Recommendations for research
What is the incidence, presentation and management of sepsis in the United Kingdom? 
The lack of robust UK based epidemiological studies on the incidence and outcomes from sepsis have been clear throughout the guideline development process. A large epidemiological study to collect information about where sepsis is being treated, patient interventions and patient outcomes would provide population based statistics on epidemiology of sepsis which are necessary to support evaluation of interventions, planning of services and service redesign. The mortality and morbidity and service complexity associated with severe infection and sepsis, and the need to use broad-spectrum antimicrobials to treat sepsis, justifies the cost required to set up such a study.

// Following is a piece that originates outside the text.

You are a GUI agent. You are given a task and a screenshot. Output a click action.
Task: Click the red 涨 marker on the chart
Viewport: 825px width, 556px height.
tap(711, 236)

2 Association between NEWS2 bands (0, 1 to 4, 5 to 6, 7 or above) and risk of severe illness or death
In adults and young people (16 and over) with suspected sepsis in acute hospital settings, ambulance trusts and acute mental health facilities, what is the association between NEWS2 bands (0, 1 to 4, 5 to 6, 7 or above) and risk of severe illness or death? In adults and young people (16 and over) with suspected sepsis in acute hospital settings, ambulance trusts and acute mental health facilities, what is the association between the NEWS2 score of 3 in a single parameter and risk of severe illness or death? 
The NEWS2 has been introduced in 2017 and is widely used across the NHS pre-hospital and acute care settings. However, evidence on the NEWS2 was not found. It is important to investigate, over a 5- to 10‑year period, the success, safety and possible implications on people with suspected sepsis and clinical staff of using the NEWS2 to stratify the risk of severe illness or death from sepsis.

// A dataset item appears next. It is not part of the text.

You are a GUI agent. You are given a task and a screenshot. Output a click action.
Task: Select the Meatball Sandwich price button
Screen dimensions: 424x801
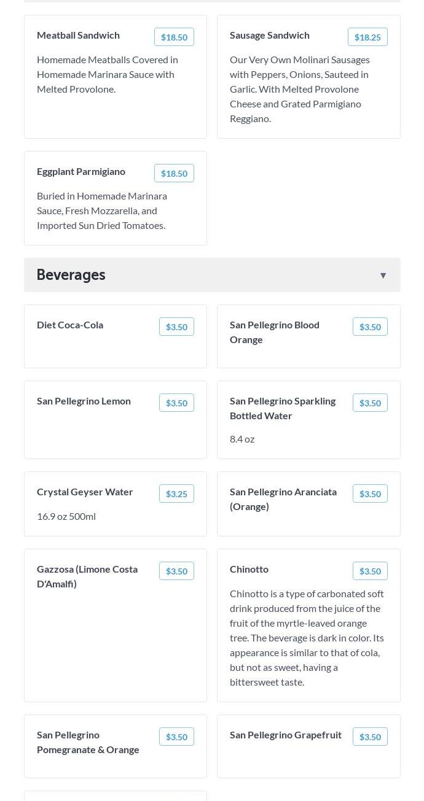click(x=174, y=37)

Lack of data to stratify risk of severe illness or death from sepsis and estimate possible risk of deterioration in people with a single parameter contributing 3 points to their NEWS2 score is also of great concern. Data relating to this is scarce and its interpretation contradictory.
Is it possible to derive and validate a set of clinical decision rules or a predictive tool to rule out sepsis which can be applied to patients presenting to hospital with suspected sepsis? 

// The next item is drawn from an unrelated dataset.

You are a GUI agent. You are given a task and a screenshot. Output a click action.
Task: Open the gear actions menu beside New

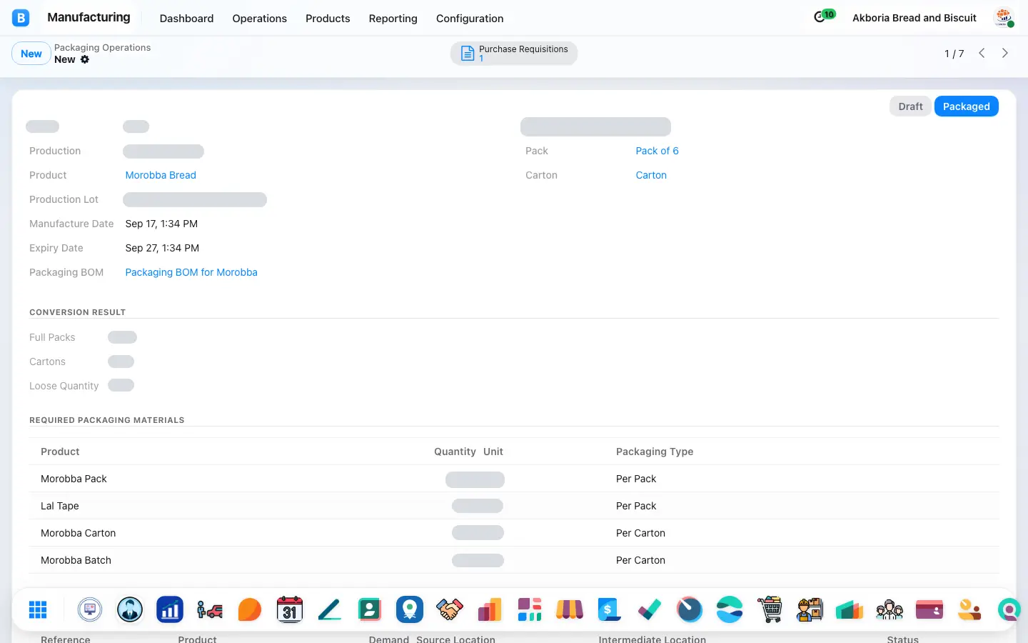click(85, 59)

In primary care and emergency departments people with suspected sepsis are often seen by relatively inexperienced doctors. Many of these people will be in low and medium risk groups but evidence is lacking as to who can be sent home safely and who needs intravenous or oral antibiotics. The consequences of getting the decision making wrong can be catastrophic and therefore many patients are potentially over-investigated and admitted inappropriately. Current guidance is dependent on use of individual variables informed by low quality evidence.